[PROVIDED RECORDS]:
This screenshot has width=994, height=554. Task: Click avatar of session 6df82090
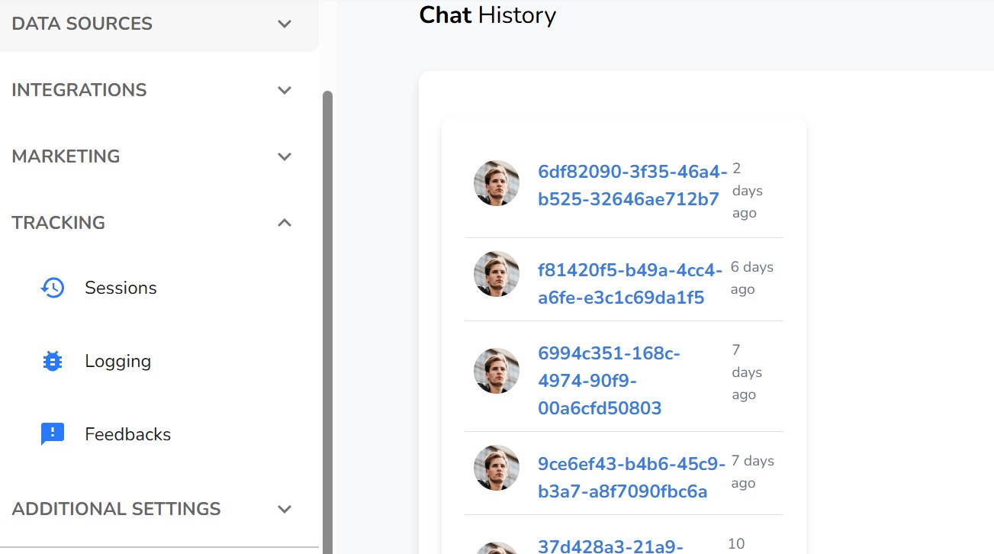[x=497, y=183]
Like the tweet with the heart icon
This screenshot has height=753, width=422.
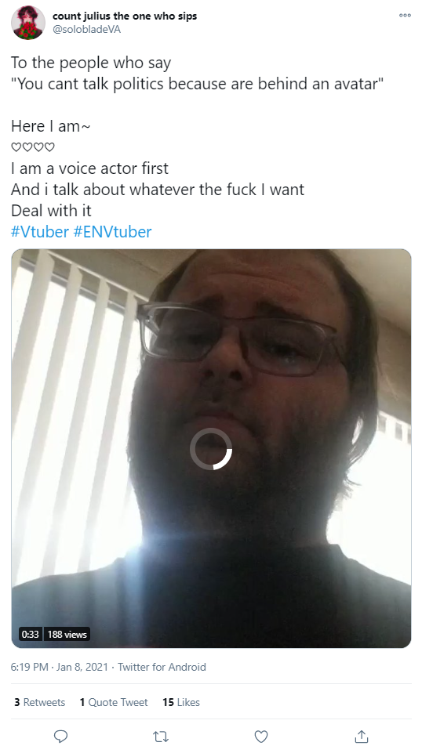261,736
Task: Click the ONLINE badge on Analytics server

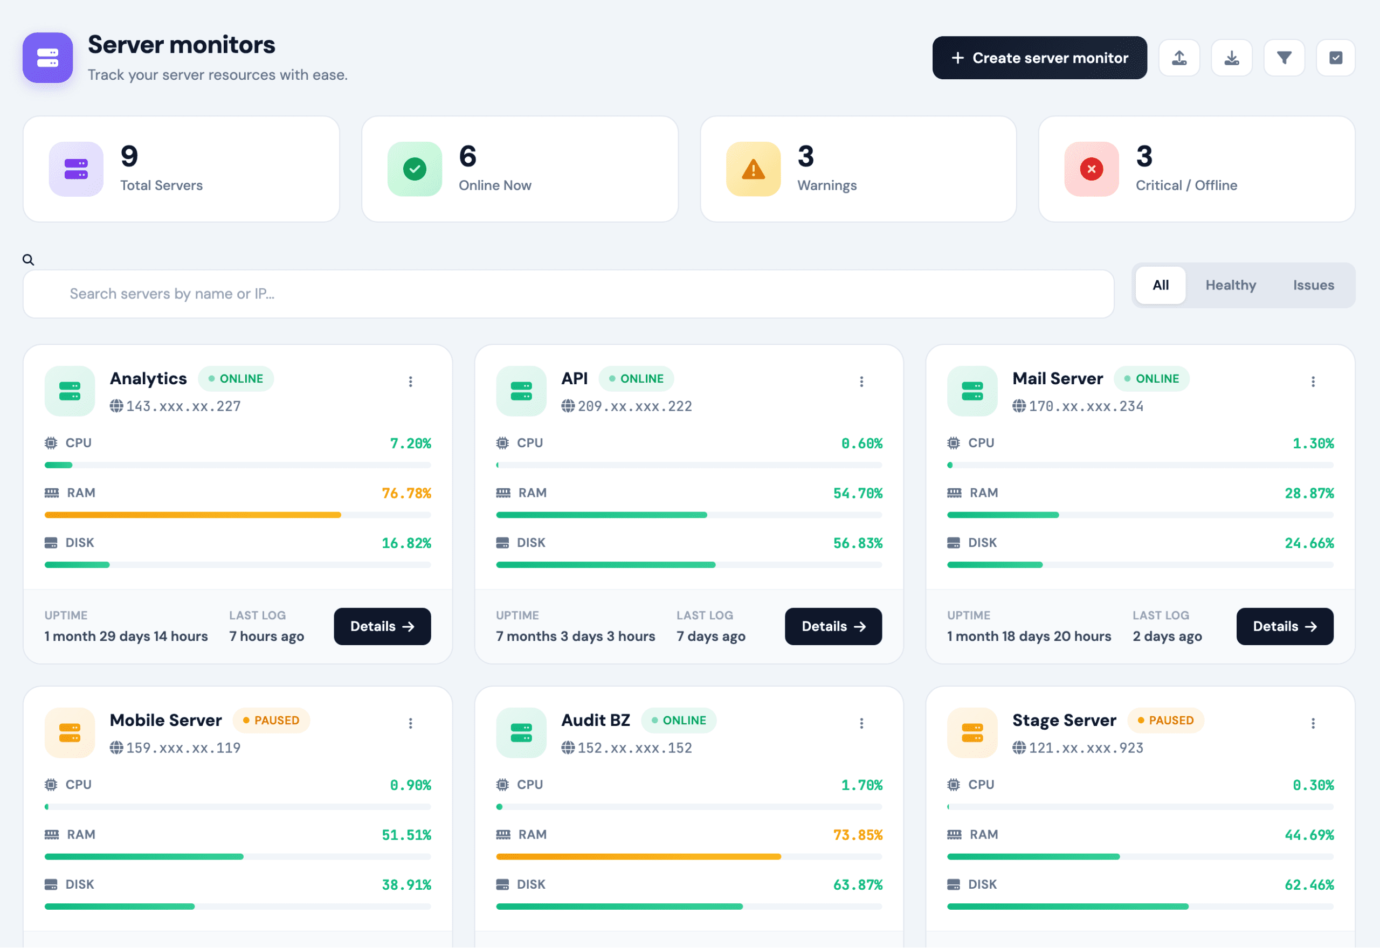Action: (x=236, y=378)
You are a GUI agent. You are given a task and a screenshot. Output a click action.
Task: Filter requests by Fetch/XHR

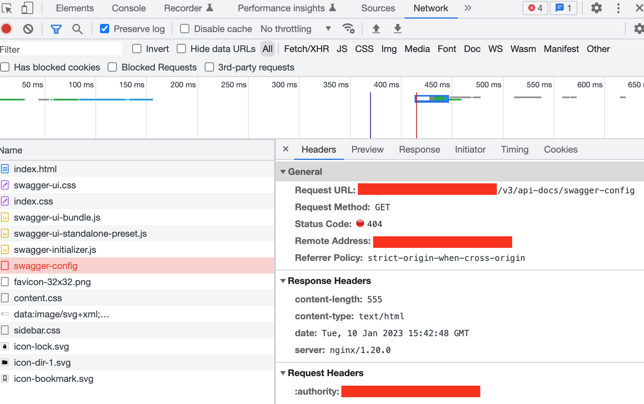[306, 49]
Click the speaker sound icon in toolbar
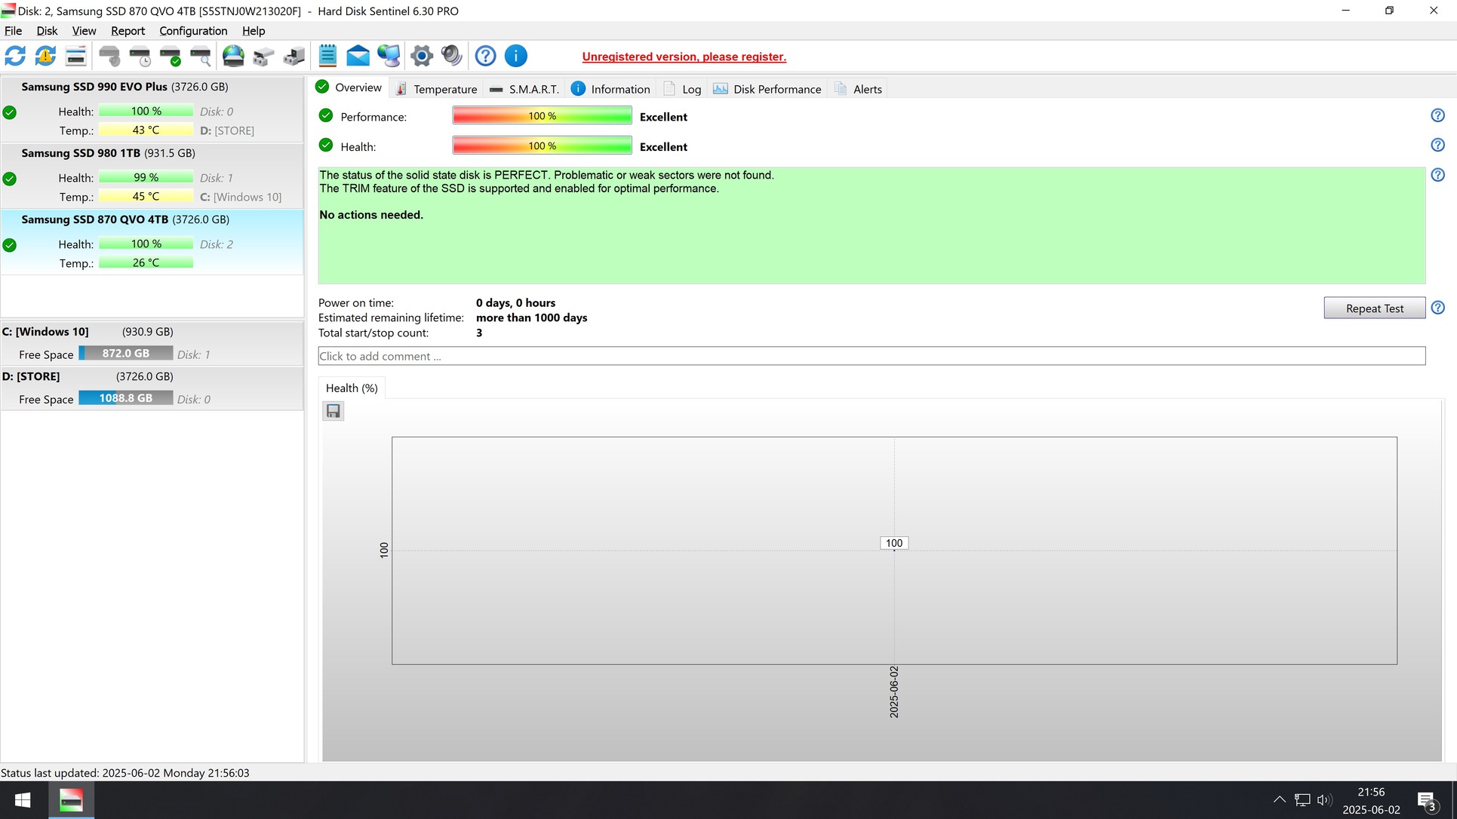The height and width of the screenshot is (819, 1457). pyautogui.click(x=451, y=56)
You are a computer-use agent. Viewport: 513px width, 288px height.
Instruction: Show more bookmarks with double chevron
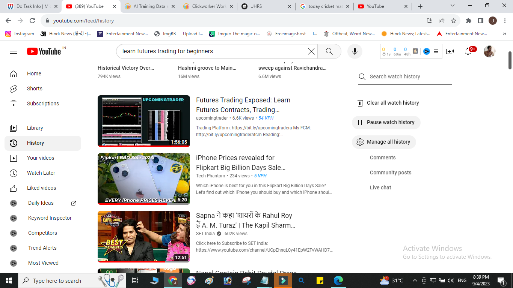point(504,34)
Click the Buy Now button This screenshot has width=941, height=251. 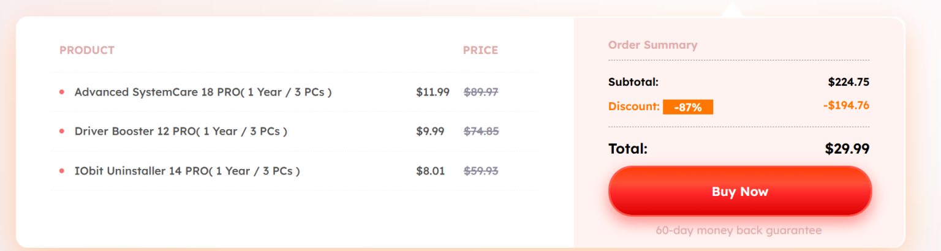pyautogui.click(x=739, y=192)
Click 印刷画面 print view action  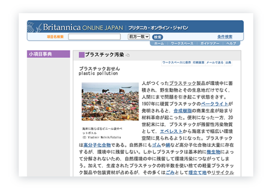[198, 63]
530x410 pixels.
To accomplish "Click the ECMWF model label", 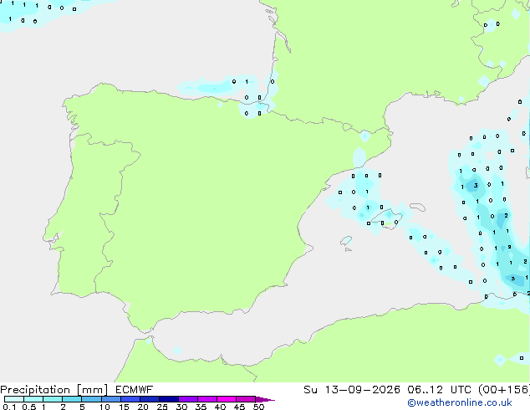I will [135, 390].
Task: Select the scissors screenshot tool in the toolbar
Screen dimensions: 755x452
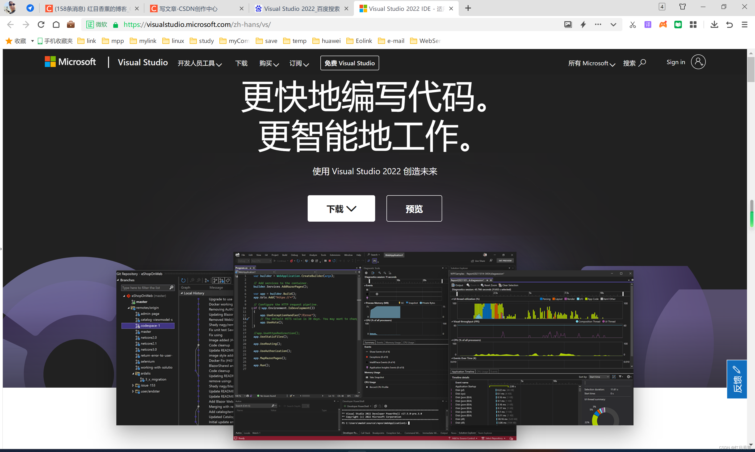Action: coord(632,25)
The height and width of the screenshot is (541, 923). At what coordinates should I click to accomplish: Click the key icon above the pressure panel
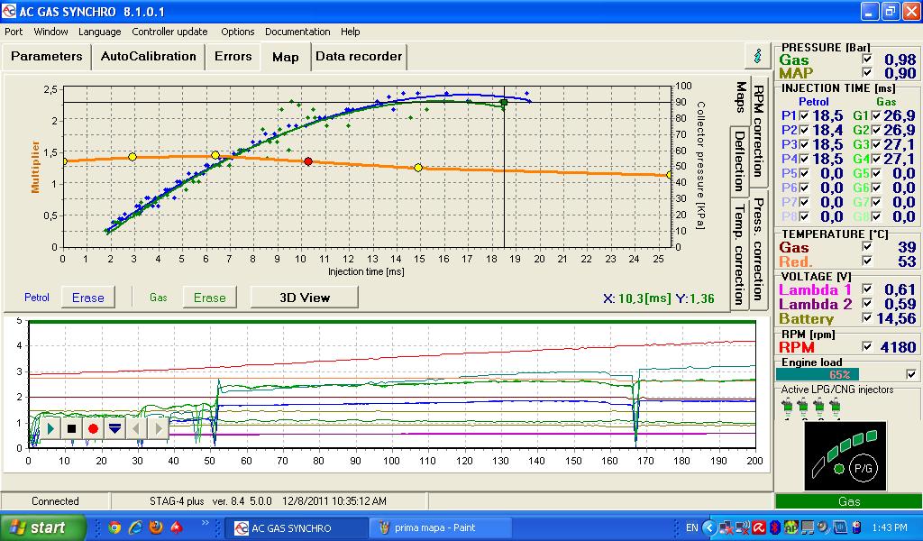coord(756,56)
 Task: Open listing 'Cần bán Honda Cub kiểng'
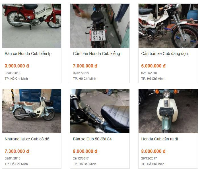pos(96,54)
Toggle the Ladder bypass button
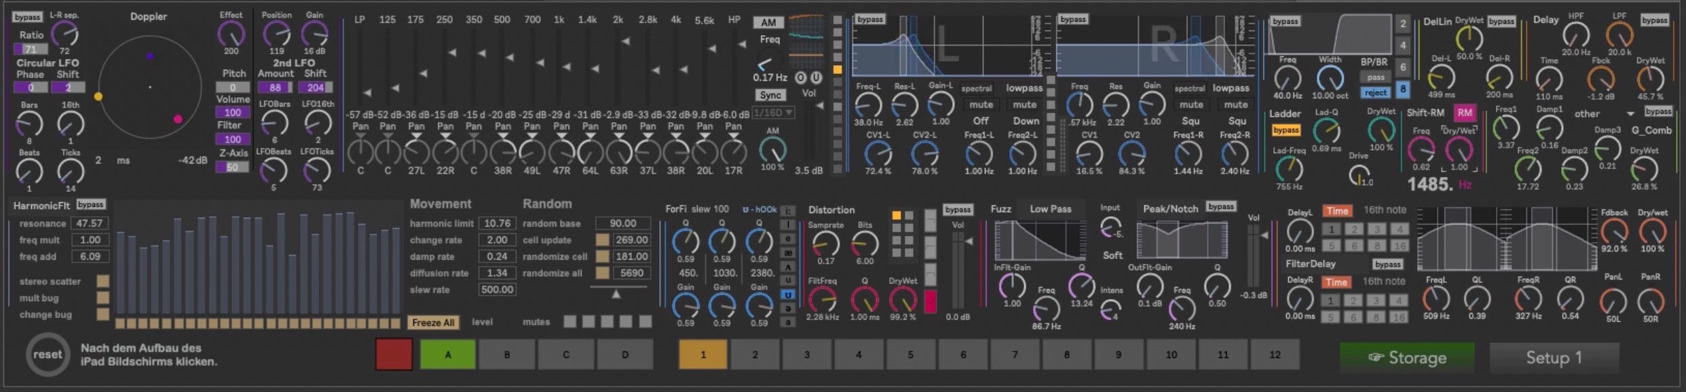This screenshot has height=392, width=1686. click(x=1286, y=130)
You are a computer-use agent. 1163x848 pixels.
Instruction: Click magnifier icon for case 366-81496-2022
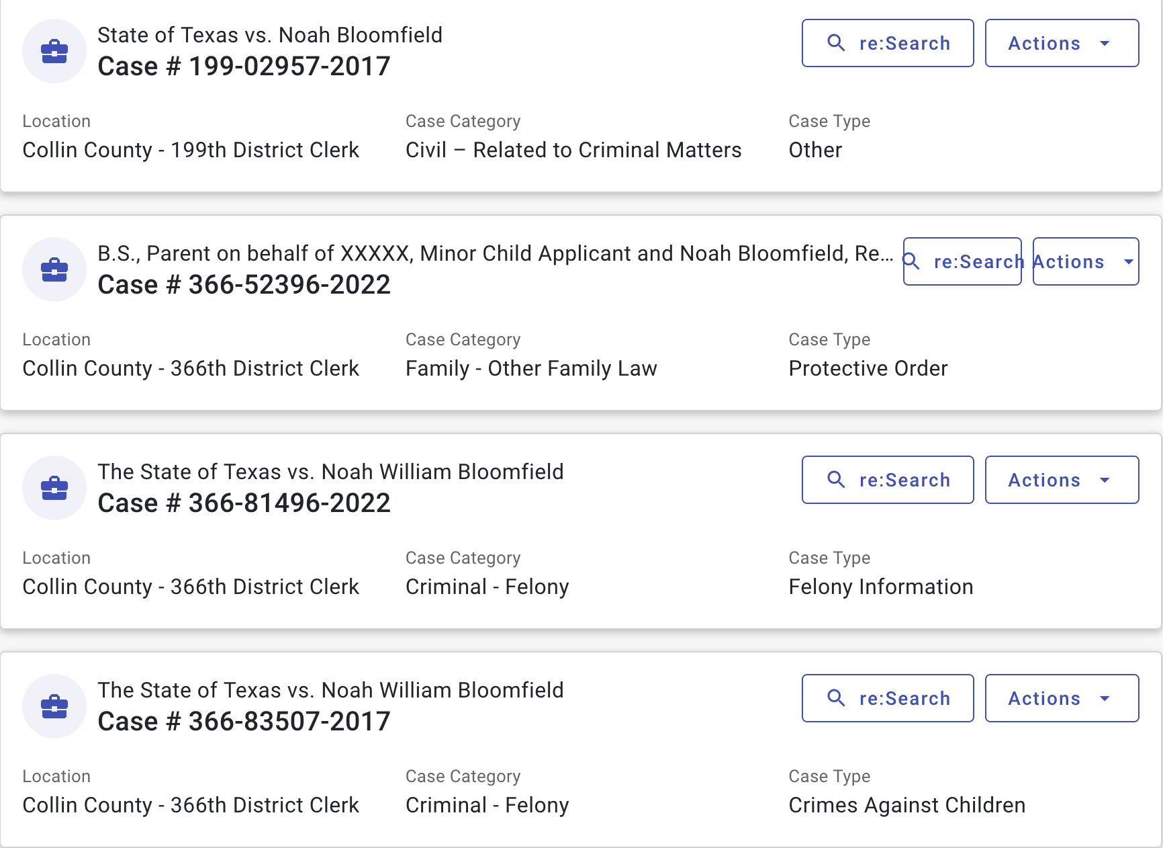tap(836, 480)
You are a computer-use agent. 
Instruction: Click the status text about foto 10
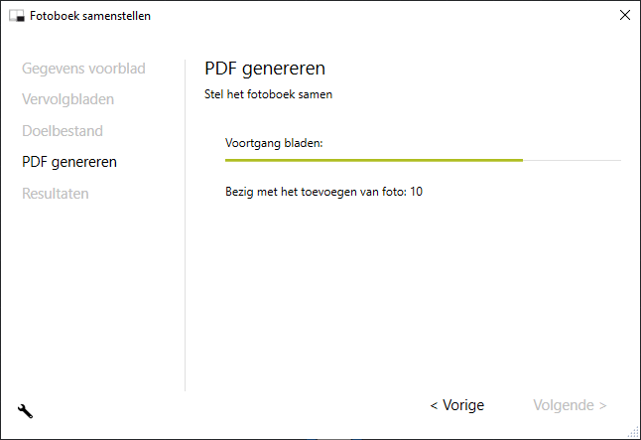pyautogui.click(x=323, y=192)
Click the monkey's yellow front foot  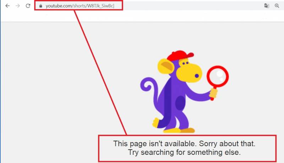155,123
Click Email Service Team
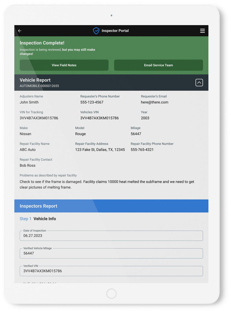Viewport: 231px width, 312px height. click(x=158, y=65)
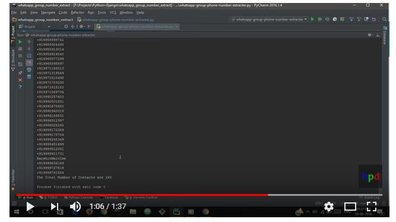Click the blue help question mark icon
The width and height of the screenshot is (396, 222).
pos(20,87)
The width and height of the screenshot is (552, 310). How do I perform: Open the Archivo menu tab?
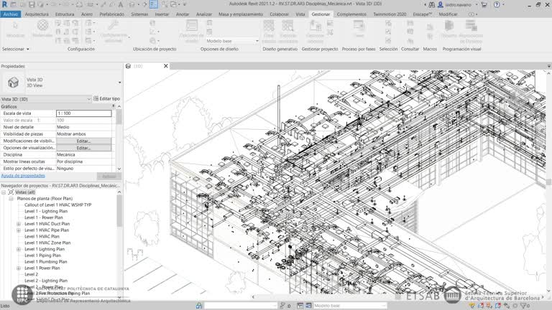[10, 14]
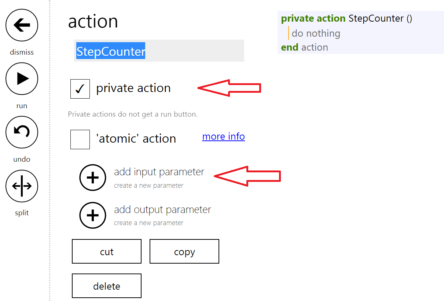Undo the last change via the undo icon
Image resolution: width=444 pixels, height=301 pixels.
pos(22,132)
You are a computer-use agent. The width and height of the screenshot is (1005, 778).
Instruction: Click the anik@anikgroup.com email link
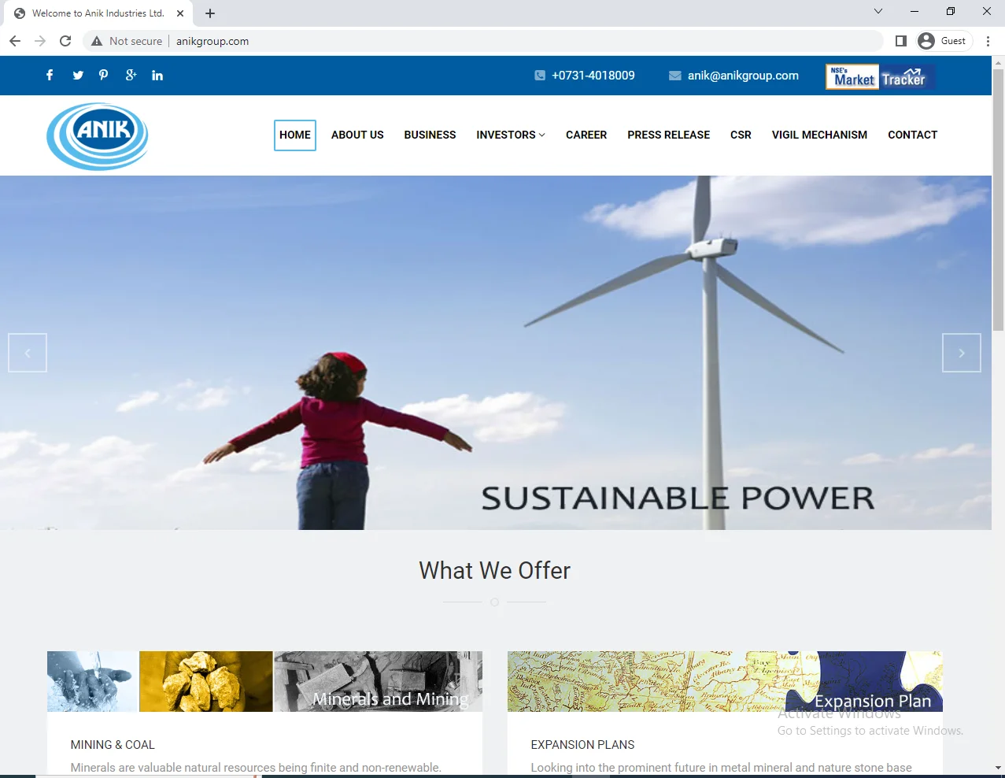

[PROBLEM STATEMENT]:
Copy out the rows from the line containing "Click Email Service Team" through the end of the rows, keeping both ends and leaving out the pictures.

[EXERCISE SOLUTION]:
Click Email Service Team
Viewport: 231px width, 312px height. click(x=158, y=65)
Click the blue help question mark icon
The width and height of the screenshot is (396, 222).
pos(20,87)
The width and height of the screenshot is (552, 310). How do I perform: Open the Archivo menu tab?
[10, 14]
Undo the last change via the undo icon
Image resolution: width=444 pixels, height=301 pixels.
pos(22,132)
You are a computer-use agent. The width and height of the screenshot is (1005, 778).
Instruction: Click the anik@anikgroup.com email link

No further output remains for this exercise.